I decided not to add sed
commands because I don't know what you might be doing in your $remapper
, and didn't want to alter your possible logging.
awk
handles record counts, math and output control better than sed
, so I used that for a simple single-process wrapper.
$: awk 'NR==FNR{onepct=NR/100} # define how many records is one percent
NR>FNR && 0==FNR%onepct { printf "\r%02d%%", ++pctcnt }
END{printf "\n"} # add a clean newline at the end
' "$original" <( sed -un -f "$remapper" "$original" )
It could certainly be improved, but the awk
silently scans though your original file once to get the number of lines and assign what one percent of those would be. It then reads through the output of your sed
command as-is, and uses modulo division to only print once on each percent-without-remainder line. I used a simple increment for percentage output.
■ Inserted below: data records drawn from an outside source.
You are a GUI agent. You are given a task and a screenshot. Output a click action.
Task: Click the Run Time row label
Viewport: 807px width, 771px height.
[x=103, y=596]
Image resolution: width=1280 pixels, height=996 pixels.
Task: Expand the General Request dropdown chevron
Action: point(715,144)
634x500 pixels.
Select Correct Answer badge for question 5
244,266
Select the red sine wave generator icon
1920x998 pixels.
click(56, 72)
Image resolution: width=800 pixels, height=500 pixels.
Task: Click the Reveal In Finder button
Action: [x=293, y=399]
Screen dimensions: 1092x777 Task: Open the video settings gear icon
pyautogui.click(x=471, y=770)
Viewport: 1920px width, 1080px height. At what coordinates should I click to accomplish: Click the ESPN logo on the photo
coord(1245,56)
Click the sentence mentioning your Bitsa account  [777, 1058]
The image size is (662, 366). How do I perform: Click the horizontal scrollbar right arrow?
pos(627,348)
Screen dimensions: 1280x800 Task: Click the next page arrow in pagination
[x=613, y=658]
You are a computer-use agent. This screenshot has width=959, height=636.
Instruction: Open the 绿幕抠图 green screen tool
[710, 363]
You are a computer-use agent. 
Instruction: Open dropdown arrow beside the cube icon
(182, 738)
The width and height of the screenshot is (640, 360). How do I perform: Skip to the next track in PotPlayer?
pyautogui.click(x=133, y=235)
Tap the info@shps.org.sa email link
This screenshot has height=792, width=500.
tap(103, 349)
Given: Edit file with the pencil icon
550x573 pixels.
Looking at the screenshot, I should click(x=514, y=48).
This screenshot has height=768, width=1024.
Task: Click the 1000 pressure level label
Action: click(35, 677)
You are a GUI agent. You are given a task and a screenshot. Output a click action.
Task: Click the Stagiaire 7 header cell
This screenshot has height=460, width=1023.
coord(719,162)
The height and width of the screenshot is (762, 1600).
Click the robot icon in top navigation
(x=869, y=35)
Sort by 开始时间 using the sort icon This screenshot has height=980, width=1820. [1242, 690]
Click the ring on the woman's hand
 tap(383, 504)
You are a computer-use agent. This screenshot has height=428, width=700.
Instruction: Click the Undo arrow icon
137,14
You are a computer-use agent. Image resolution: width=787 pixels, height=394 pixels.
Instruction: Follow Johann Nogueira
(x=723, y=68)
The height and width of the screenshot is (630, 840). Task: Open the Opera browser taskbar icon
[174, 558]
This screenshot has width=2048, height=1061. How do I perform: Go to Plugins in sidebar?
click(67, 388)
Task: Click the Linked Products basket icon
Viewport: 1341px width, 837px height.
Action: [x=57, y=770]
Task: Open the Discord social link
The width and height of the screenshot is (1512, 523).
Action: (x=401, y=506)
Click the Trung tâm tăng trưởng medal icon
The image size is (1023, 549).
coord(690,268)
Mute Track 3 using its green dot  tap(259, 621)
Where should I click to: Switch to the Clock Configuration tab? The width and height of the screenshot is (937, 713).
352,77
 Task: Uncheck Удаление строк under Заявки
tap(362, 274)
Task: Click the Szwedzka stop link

Keeping the operations in memory and generating fewer processes and less overall IO should speed things up if it's a sizeable dataset.
A simple pipe works just as well, just use a dash as the second input:
$: sed -un -f "$remapper" "$original" |
awk 'NR==FNR{onepct=FNR/100} # define how many records is one percent
NR>FNR && 0==NR%onepct { printf "\r%02d%%", ++pctcnt }
END{printf "\n"} # add a clean newline at the end
' "$original" -
If you prefer to handle the record counting with wc
, it's even simpler.
awk -v pct=$(($(wc -l<"$original")/100)) '0==NR%pct{printf "\r%02d%%",++pctcnt} END{printf "\n"}' <(sed -unf "$remapper" "$original")
or
sed -unf "$remapper" "$original" |
awk -v pct=$(($(wc -l<"$original")/100)) '0==NR%pct{printf "\r%02d%%",++pctcnt} END{printf "\n"}'
Of course, to preserve your output you either need the tee
or could have awk
do it.
sed -unf "$remapper" "$original" | tee "${mapping_file}" |
awk -v pct=$(($(wc -l<"$original")/100)) '0==NR%pct{printf "\r%02d%%",++pctcnt} END{printf "\n"}'
or
sed -unf "$remapper" "$original" |
awk -v pct=$(($(wc -l<"$original")/100)) -v out="$mapping_file" '
{ print > out }
0==NR%pct { printf "\r%02d%%", ++pctcnt }
END { printf "\n"; close(out); } '